Ich verstehe natürlich das Ringen um Wörter, die anderen die Scheiße, die uns widerfährt, klarer macht. Ich verstehe die Hilflosigkeit, die Sprachlosigkeit. Aber es gibt die Wörter schon. Nur weil uns die Begriffe rund um Gewalt immer wieder verhagelt werden, das Dahinter relativiert und unsere Sprache vererbsenzählert wird, dürfen wir nicht aufhören, sie zu verwenden.
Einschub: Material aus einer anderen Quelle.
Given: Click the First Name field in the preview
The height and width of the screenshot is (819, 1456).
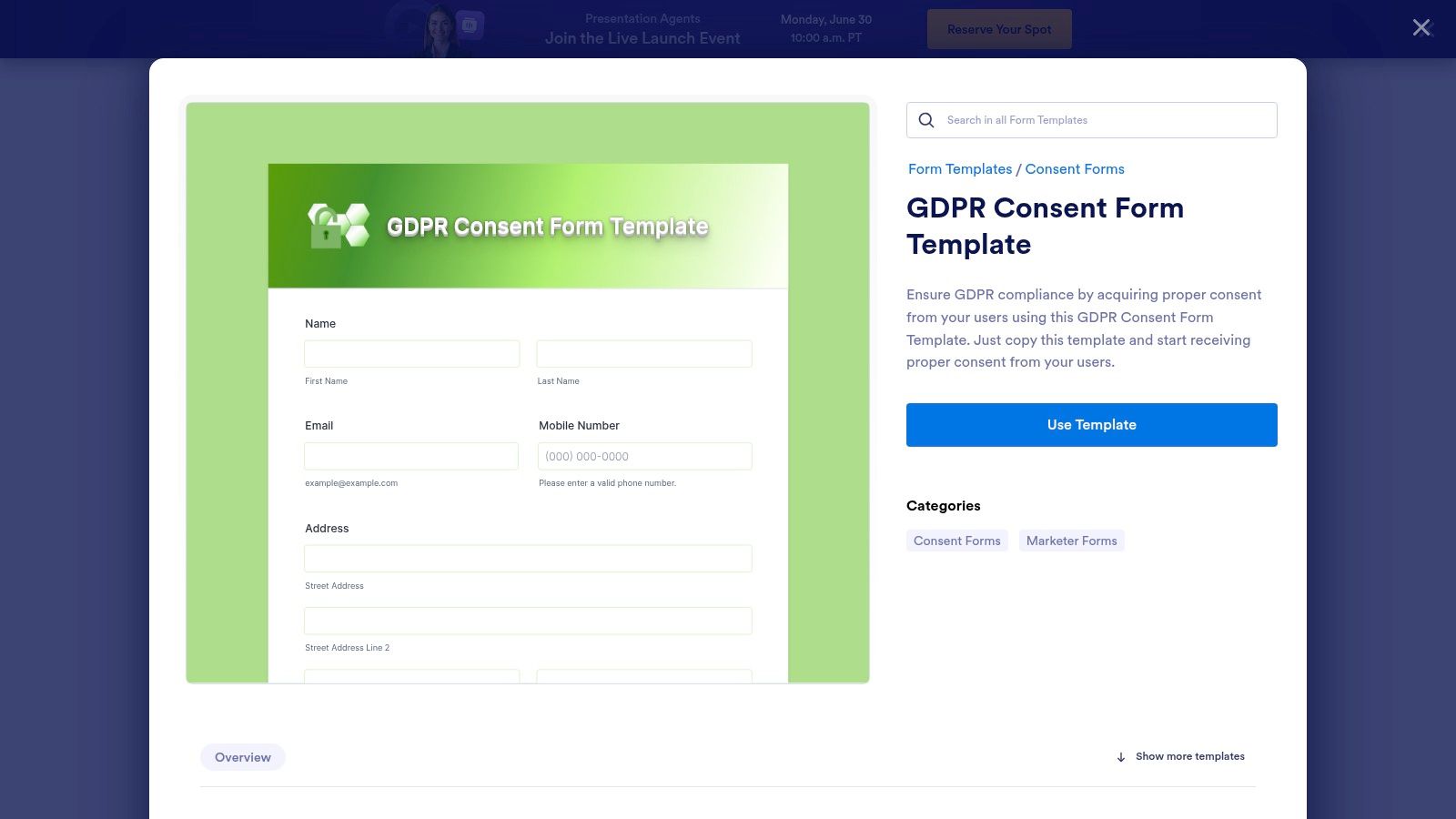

Wenn wir wollen, dass diese Sachen beackert werden können, müssen wir Vergewaltigung, Manipulation, Lügen, Ignoranz, Missbrauch und Co. genau so nennen.

Dabei trifft toxisch natürlich manchmal auch einen Punkt: Es gibt Beziehungsdynamiken, die sich einschleichen wie langsam wirkendes Gift, sich mit der Zeit auf den kompletten Organismus auswirken, lähmen und irgendwann töten. Aber vielleicht sollte das Wort nur in einer solchen Metapher benutzt werden, in der Lyrik meinetwegen oder eben im Song von Britney Spears. Aber nur da.

Paula Irmschler

ist Autorin und Redakteurin und wohnt in Köln.